§ REQUIRED WORK
Write the next part of the project description about generating power from water-related disasters, starting after its final sentence.

§ SELECTED EXCERPT
________________________________________

Based on the Emergency Events Database (EM-DAT), more than 7000 disasters worldwide have been recorded that caused 1.35 million deaths or approximately 68,000 lives on average each year. Moreover, 218 million people have been affected by natural disasters, such as typhoon, hurricane, heavy rainfall and floods on average per annum during this 20-year period. Each time an extreme catastrophe occurs, the outcome is the same; lack in efficient early detection, response and resources such as energy, especially for the affected populations in rural territories. This research investigates how we can use the “strikes” of Nature for our own benefit, as an alternative renewable energy.

The essence of this proposal follows the principles of the “Agenda 203 for Sustainable Development “and focuses on two main points:

1) the conversion of “energy” from water hazards to renewable energy (SDG7) and
2) the self-activated disaster warning mechanism based on the disaster level (SDG11).

In simple words, small hydroelectricity units will be developed in water-based disaster-affected communities residing in riparian areas that have limited access to energy and poor disaster prevention and resilience practices; starting from the regions of Central America (Guatemala, Honduras and Nicaragua). When the water levels are critical a “smart” gauge will warn the local populations for their safe evacuation. The generator will provide power to shelters and other safe zones in cases of emergency.

The project promoter is Integrated Research on Disaster Risk (IRDR), a decade-long research programme co-sponsored by the International Council for Science (ICSU), the International Social Science Council (ISSC), and the United Nations International Strategy for Disaster Reduction (UNISDR). It is a global, multidisciplinary approach to dealing with the challenges brought by natural disasters, mitigating their impacts, and improving related policy-making mechanisms.

Objectives and beneficiaries

The goal is to cope with natural and climate change's impacts as well as generate and provide clean free energy during a water-related hazard to those in need, while the local populations are alerted or even warned to evacuate their location for their own safety.

________________________________________

Stored data entries
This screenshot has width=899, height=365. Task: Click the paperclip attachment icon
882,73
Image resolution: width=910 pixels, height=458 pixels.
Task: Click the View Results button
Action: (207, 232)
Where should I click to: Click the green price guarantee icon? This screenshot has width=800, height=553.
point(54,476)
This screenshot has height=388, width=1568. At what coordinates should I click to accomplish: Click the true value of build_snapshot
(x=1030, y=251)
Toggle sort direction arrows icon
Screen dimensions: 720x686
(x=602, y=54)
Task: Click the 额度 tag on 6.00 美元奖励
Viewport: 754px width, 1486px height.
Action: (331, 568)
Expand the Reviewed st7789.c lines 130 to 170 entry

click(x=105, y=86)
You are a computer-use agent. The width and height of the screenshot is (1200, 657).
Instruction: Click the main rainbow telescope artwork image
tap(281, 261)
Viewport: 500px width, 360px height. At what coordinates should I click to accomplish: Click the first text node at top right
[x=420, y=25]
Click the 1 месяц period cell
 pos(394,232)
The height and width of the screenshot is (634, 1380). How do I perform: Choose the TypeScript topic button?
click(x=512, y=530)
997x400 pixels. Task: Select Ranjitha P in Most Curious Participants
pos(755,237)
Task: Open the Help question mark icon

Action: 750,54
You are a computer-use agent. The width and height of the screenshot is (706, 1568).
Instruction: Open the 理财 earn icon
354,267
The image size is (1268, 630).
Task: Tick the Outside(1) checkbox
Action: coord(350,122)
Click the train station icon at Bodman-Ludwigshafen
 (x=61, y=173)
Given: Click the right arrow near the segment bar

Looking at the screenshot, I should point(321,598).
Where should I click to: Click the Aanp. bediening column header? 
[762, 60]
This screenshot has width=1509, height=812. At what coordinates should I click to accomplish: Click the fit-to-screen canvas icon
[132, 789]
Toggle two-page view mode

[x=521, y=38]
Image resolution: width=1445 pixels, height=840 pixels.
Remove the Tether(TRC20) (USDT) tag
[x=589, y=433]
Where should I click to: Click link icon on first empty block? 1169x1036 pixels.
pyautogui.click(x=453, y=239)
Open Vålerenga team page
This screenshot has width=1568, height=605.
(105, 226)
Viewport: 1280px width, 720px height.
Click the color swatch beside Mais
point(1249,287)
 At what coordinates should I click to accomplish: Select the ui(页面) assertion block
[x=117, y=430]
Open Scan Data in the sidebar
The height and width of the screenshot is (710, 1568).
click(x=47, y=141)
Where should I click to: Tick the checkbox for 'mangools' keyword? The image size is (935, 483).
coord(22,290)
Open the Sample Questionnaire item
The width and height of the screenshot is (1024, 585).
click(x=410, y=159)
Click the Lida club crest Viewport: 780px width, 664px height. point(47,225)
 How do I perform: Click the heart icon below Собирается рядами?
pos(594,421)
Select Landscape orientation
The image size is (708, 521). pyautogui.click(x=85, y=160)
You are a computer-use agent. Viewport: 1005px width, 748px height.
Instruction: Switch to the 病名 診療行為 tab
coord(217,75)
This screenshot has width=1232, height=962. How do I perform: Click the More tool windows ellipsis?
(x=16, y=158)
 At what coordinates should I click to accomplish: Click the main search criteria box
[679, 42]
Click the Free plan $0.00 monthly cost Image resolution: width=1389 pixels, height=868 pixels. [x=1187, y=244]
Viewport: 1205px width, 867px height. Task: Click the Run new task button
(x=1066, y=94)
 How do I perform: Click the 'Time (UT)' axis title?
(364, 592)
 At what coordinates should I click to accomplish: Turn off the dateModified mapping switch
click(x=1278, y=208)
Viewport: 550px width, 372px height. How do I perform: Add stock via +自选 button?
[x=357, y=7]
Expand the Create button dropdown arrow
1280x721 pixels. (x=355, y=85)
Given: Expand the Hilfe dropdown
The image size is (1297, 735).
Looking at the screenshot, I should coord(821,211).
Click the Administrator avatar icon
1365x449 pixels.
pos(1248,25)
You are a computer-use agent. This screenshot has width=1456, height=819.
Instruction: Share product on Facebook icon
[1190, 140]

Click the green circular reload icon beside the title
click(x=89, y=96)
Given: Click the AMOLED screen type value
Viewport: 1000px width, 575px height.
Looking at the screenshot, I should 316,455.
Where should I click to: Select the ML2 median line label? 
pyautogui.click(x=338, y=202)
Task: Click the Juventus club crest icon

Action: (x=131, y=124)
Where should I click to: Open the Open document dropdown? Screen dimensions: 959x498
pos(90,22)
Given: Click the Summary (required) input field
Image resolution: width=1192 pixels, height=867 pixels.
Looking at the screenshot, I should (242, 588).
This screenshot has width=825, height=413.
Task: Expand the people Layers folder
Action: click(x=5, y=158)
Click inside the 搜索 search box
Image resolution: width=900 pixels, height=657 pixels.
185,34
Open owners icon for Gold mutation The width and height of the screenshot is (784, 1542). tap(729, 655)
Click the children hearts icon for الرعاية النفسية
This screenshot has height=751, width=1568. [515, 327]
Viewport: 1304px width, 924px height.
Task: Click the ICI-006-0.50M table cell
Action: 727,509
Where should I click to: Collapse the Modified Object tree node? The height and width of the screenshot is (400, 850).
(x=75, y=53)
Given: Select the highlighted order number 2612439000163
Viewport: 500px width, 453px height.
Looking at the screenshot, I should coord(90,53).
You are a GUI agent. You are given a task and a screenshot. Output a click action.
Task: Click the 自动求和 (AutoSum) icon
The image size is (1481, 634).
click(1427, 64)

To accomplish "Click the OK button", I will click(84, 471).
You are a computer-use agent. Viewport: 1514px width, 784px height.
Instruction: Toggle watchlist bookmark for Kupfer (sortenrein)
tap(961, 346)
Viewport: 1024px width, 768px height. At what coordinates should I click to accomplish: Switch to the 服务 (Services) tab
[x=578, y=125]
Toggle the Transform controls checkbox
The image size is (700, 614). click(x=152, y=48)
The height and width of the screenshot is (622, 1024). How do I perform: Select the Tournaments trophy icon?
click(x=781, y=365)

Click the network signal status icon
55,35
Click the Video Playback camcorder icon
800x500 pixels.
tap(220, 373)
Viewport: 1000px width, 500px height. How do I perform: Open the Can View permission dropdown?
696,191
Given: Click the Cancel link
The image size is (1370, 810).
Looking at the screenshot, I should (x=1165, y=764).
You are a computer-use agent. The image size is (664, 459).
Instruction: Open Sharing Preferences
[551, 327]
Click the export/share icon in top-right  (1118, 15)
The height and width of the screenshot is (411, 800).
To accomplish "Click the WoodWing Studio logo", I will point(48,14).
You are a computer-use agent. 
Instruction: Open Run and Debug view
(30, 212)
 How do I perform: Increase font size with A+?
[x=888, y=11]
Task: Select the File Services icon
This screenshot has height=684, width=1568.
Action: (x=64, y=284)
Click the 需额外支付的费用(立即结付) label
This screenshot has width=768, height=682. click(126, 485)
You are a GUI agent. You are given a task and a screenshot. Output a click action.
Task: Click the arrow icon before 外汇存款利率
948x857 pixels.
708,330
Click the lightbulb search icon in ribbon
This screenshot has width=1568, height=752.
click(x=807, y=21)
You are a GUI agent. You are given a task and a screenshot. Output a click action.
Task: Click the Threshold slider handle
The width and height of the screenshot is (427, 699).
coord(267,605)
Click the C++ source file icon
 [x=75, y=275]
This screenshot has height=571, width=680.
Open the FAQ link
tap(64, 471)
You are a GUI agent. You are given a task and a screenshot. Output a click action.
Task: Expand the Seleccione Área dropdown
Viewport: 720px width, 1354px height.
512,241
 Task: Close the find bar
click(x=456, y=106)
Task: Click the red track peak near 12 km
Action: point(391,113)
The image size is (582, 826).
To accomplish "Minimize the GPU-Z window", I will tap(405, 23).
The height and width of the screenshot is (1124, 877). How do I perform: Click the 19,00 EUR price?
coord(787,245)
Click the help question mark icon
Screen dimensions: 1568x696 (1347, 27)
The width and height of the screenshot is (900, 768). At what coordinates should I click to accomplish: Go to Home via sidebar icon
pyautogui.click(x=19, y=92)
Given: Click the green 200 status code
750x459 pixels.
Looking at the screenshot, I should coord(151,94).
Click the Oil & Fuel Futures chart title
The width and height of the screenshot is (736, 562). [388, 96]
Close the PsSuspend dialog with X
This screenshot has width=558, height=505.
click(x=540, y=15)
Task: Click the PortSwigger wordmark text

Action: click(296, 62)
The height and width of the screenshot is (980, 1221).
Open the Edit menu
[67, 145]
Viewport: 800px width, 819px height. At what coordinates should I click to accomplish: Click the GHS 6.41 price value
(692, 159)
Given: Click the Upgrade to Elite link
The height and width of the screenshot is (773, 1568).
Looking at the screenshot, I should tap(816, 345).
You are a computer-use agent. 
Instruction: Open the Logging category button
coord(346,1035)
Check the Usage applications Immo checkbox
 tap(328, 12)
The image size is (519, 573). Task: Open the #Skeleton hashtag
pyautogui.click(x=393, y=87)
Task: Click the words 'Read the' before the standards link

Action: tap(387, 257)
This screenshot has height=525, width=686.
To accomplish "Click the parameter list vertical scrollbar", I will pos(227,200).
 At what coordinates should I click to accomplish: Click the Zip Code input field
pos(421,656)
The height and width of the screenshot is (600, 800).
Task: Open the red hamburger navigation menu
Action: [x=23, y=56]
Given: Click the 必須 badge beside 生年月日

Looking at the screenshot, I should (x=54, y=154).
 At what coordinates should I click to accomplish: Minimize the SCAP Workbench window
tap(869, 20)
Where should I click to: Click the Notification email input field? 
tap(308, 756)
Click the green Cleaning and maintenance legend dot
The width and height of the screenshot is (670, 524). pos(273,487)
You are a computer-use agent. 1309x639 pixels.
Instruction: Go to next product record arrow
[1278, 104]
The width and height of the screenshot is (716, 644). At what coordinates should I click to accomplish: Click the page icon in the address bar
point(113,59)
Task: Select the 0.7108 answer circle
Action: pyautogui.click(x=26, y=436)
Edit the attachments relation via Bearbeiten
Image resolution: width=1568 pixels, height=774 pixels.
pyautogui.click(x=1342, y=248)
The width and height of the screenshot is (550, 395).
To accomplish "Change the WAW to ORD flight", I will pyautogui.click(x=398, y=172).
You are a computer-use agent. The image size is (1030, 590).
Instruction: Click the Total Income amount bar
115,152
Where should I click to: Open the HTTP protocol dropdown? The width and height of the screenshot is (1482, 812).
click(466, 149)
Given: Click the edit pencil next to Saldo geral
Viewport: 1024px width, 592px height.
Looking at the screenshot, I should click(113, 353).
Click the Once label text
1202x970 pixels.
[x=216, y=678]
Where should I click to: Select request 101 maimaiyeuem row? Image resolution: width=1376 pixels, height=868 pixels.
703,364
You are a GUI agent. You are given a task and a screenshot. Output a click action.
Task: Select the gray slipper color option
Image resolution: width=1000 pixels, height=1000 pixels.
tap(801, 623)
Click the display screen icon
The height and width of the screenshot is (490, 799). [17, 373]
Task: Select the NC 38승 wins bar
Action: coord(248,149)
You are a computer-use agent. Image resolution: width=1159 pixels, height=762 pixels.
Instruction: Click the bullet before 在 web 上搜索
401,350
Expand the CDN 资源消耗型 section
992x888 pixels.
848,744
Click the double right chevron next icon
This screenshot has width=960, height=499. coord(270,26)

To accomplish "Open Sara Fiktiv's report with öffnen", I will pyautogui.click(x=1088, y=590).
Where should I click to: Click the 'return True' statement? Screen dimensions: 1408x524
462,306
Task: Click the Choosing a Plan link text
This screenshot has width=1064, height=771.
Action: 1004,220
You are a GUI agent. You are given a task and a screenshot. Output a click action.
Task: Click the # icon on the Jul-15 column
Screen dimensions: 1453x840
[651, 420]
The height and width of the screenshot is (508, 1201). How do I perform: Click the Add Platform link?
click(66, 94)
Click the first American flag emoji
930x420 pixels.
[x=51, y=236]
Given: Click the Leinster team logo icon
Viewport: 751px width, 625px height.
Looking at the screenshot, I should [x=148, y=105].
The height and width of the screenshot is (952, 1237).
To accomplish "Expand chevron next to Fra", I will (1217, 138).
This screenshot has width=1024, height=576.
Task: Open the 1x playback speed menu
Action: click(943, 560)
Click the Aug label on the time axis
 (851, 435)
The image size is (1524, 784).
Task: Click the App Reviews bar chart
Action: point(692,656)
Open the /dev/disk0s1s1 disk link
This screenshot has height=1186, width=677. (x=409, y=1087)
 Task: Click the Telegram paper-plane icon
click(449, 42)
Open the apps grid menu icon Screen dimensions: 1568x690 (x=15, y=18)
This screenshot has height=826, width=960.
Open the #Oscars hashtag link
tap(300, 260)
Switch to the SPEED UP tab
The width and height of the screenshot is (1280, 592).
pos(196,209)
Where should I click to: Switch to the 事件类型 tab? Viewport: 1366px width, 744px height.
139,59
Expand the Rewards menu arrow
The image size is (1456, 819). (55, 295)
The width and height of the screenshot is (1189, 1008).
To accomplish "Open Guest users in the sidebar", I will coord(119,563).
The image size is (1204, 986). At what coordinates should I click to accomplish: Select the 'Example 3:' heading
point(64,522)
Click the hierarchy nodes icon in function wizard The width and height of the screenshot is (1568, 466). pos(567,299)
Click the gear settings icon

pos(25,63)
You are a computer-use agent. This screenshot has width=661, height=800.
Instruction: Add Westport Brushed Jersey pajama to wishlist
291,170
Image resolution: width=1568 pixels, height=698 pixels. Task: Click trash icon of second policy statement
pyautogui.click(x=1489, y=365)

________________________________________

§ TASK RESPONSE
The generated power will be delivered to support small and/or isolated communities with low or no access to energy sources in Guatemala, Honduras and Nicaragua, until the response units arrive. Furthermore, the project will promote disaster prevention mechanisms to the affected communities for strengthening their resilience against such disasters.

Last but not least, such populations will be trained to minimize the impacts of the disasters in order to improve their life quality. This research develops an essential method of transforming catastrophes into an opportunity in hydroelectric generation on small scale for communities, that do not have stable access to electric energy and suffer from natural hazards in the Central America.

Strong points of the practice

The project promotes not only sustainability, but also innovation in a new way of linking risk management and disaster mitigation for generating renewable energy. Central America is a region that is highly vulnerable to the effects of climate change. Therefore, the vision of this project focuses on efficient risk management, promotion of small scale renewable energy production, mitigation of food insecurity and a more major involvement of local communities in climate resilience.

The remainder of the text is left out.